__TASK DETAILS__
Go through the listing and state how many lines hold the string "height". Nothing else is needed.

(DATA FOR REVIEW)

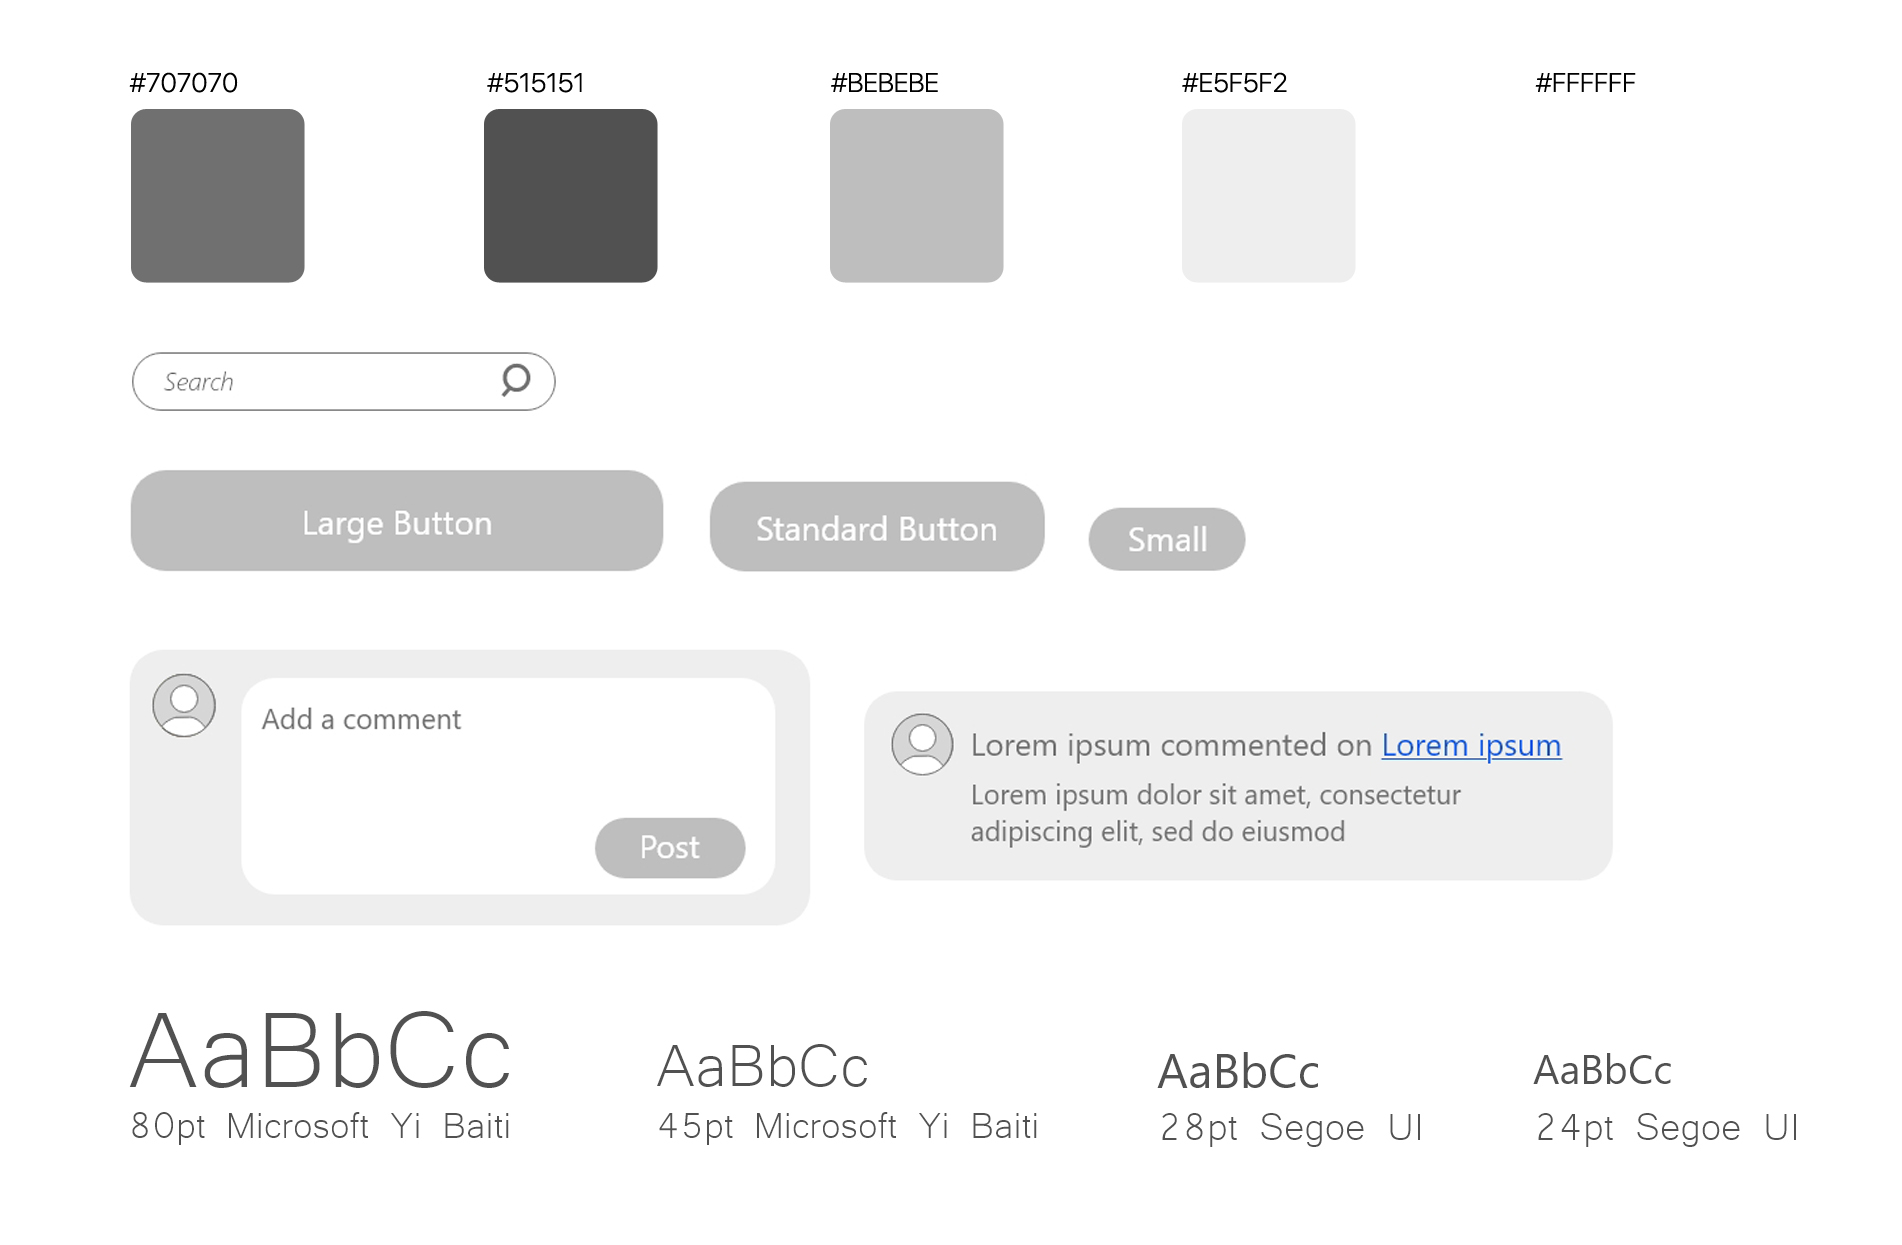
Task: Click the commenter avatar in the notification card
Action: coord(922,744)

(End DATA FOR REVIEW)
(DATA FOR REVIEW)

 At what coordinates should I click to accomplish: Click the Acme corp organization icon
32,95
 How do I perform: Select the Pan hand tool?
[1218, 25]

(End DATA FOR REVIEW)
(DATA FOR REVIEW)

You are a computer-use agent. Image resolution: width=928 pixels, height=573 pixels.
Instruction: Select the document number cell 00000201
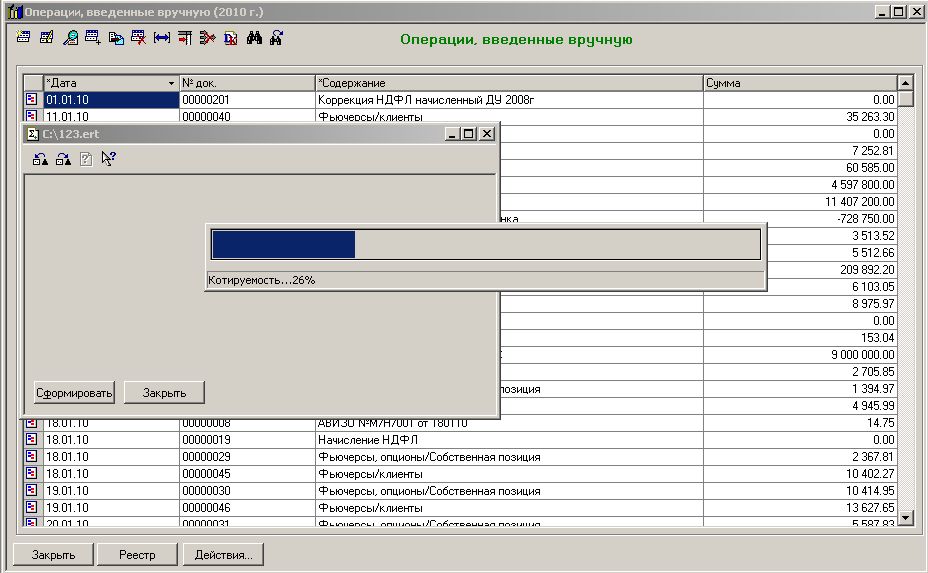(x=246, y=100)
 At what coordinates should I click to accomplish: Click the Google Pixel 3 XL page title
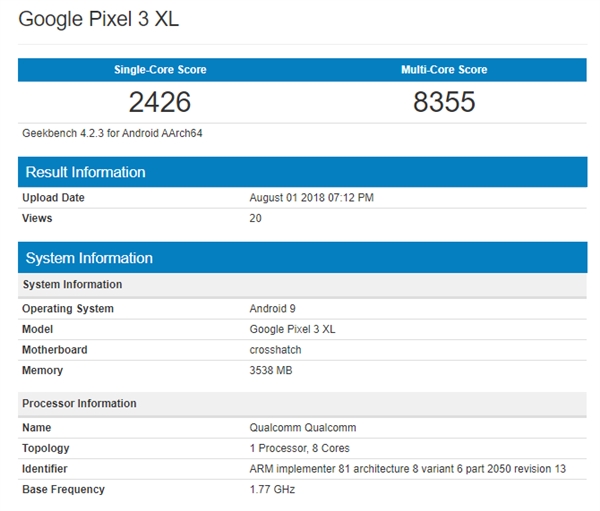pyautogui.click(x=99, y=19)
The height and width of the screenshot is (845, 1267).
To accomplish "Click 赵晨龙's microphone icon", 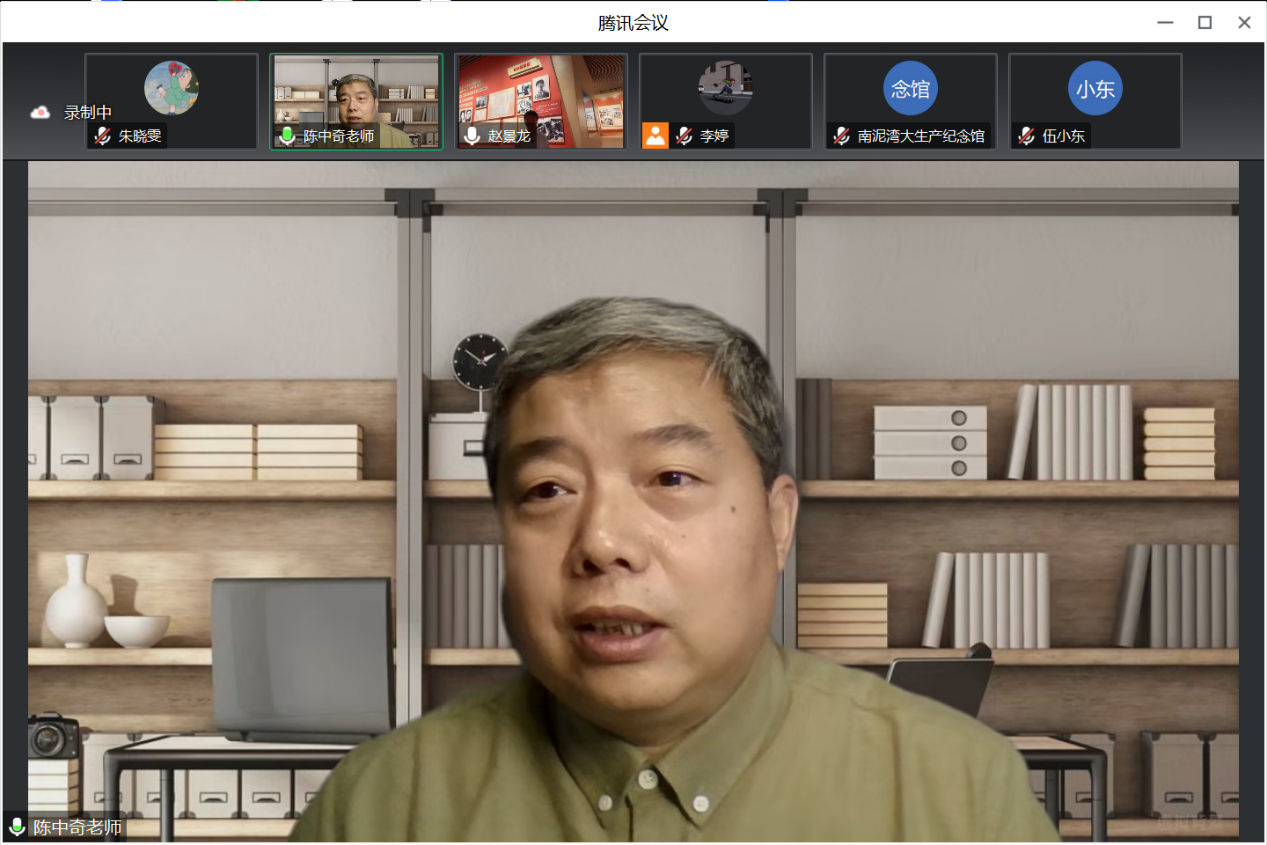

(End DATA FOR REVIEW)

__TASK RESULT__
2